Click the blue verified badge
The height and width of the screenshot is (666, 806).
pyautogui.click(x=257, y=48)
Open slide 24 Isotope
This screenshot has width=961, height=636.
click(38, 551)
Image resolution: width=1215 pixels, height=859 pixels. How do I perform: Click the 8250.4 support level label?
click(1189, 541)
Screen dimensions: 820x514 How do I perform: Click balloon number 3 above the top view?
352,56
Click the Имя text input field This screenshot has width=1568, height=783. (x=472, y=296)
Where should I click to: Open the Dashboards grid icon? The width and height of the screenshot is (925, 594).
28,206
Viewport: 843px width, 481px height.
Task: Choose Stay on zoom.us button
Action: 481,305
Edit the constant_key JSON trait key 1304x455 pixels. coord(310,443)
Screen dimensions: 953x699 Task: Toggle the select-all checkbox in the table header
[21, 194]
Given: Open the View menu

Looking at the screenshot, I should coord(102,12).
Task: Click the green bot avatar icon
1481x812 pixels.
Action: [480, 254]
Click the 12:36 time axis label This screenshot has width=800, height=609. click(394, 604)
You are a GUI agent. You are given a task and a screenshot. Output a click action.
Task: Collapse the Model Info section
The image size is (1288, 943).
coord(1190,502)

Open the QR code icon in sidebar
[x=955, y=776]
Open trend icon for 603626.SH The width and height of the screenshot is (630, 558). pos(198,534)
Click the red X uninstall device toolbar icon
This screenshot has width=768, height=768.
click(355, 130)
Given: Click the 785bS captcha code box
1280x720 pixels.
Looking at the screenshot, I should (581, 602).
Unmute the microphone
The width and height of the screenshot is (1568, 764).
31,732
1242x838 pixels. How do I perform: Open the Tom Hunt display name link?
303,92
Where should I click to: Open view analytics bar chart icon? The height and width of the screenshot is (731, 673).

--

Instruction: Copy the records above word for word, keeping every line as it is.

Complete response:
Click the blue verified badge
The height and width of the screenshot is (666, 806).
pyautogui.click(x=257, y=48)
Open slide 24 Isotope
This screenshot has width=961, height=636.
click(38, 551)
Image resolution: width=1215 pixels, height=859 pixels. How do I perform: Click the 8250.4 support level label?
click(1189, 541)
Screen dimensions: 820x514 How do I perform: Click balloon number 3 above the top view?
352,56
Click the Имя text input field This screenshot has width=1568, height=783. (x=472, y=296)
Where should I click to: Open the Dashboards grid icon? The width and height of the screenshot is (925, 594).
28,206
Viewport: 843px width, 481px height.
Task: Choose Stay on zoom.us button
Action: 481,305
Edit the constant_key JSON trait key 1304x455 pixels. coord(310,443)
Screen dimensions: 953x699 Task: Toggle the select-all checkbox in the table header
[21, 194]
Given: Open the View menu

Looking at the screenshot, I should coord(102,12).
Task: Click the green bot avatar icon
1481x812 pixels.
Action: [480, 254]
Click the 12:36 time axis label This screenshot has width=800, height=609. click(394, 604)
You are a GUI agent. You are given a task and a screenshot. Output a click action.
Task: Collapse the Model Info section
The image size is (1288, 943).
coord(1190,502)

Open the QR code icon in sidebar
[x=955, y=776]
Open trend icon for 603626.SH The width and height of the screenshot is (630, 558). pos(198,534)
Click the red X uninstall device toolbar icon
This screenshot has width=768, height=768.
click(355, 130)
Given: Click the 785bS captcha code box
1280x720 pixels.
Looking at the screenshot, I should (581, 602).
Unmute the microphone
The width and height of the screenshot is (1568, 764).
31,732
1242x838 pixels. How do I perform: Open the Tom Hunt display name link?
303,92
Where should I click to: Open view analytics bar chart icon? The height and width of the screenshot is (731, 673).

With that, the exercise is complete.